WORK TO DO:
1: In the base oil price report, what price range is given for bright stock?
2: Reproduce the base oil price report verbatim, starting at "Where there has" and ending at "actually been transacted.".

PASSAGE:
»»
Europe-MidEast-Africa Base Oil Price Report


Its a lightweight week on the EMEA base oil scene, with very little reported price movement and few negotiations for new business.

With most players away from their desks, plus a number of turnarounds and very little extra spot demand from receivers in the Middle East Gulf, India and Far East, very few items have come to report this week.

There is still demand from buyers in places such as Turkey and South America for API Group I material from Europe, but few suppliers are able to increase production to cover these requirements. Contracted and long term business is taking up all of the available material from the market.

Some producers who have gone into turnaround, or who have had small plant problems over the past few months, are stating that they have few availabilities for spot business for the next two or three months. One or two suppliers say they are committed on all available material until the end of this year.

No real demand pressure is coming from the buying fraternity, perhaps because there are no additional base stocks available within Europe. Those who have arrangements in place are content to stay with current suppliers rather than attempt to obtain lower priced or better quality material elsewhere.

Where there has been increased demand, such as in Turkey and Brazil, requirements appear to have been met locally after some time, or else blenders have simply backed off and have turned down the opportunities to produce further quantities of finished lubricants.

Prices have not moved, since very little business has actually been transacted.

Levels are placed in the same ranges as last week, with Group I light neutrals showing between $935 and $970 per metric ton, heavy neutrals SN500/600 between $965 and $1,010/t, and bright stock remaining at $1,100 to $1,170/t, all basis FOB, in bulk, and in some cases, in containers.

These levels show few signs of either increasing, or indeed, decreasing, although outside influences are always at hand. Crude oil has again fallen in a weakening market due to large stocks now being held within the U.S. pool. Dated Brent is now trading at around $72 per barrel, and WTI has fallen back to an even lower level at $71.50. With healthy stock positions, demand faltering and economic doubts on both sides of the Atlantic, the scene is set to remain negative.
««
RECORDED DATA:
»»
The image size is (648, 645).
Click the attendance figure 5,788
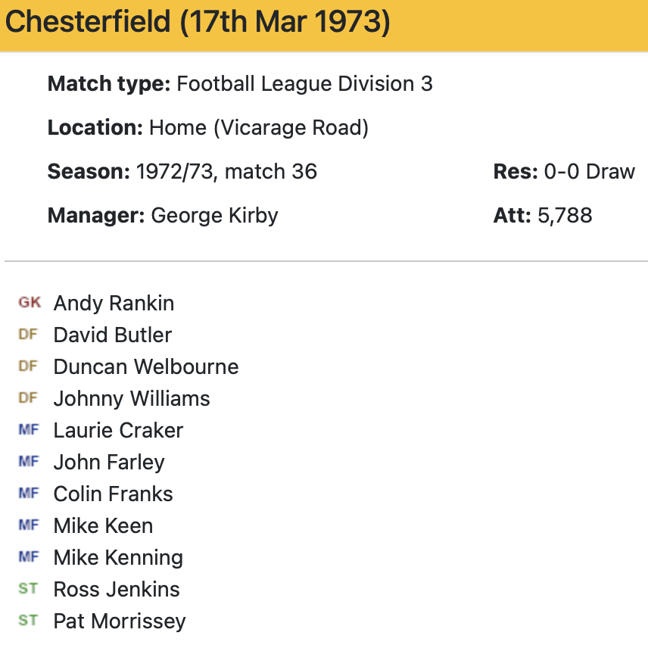click(565, 216)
««
TASK-BY-TASK ANSWERS:
1: $1,100 to $1,170 per metric ton, FOB.

2:
Where there has been increased demand, such as in Turkey and Brazil, requirements appear to have been met locally after some time, or else blenders have simply backed off and have turned down the opportunities to produce further quantities of finished lubricants.

Prices have not moved, since very little business has actually been transacted.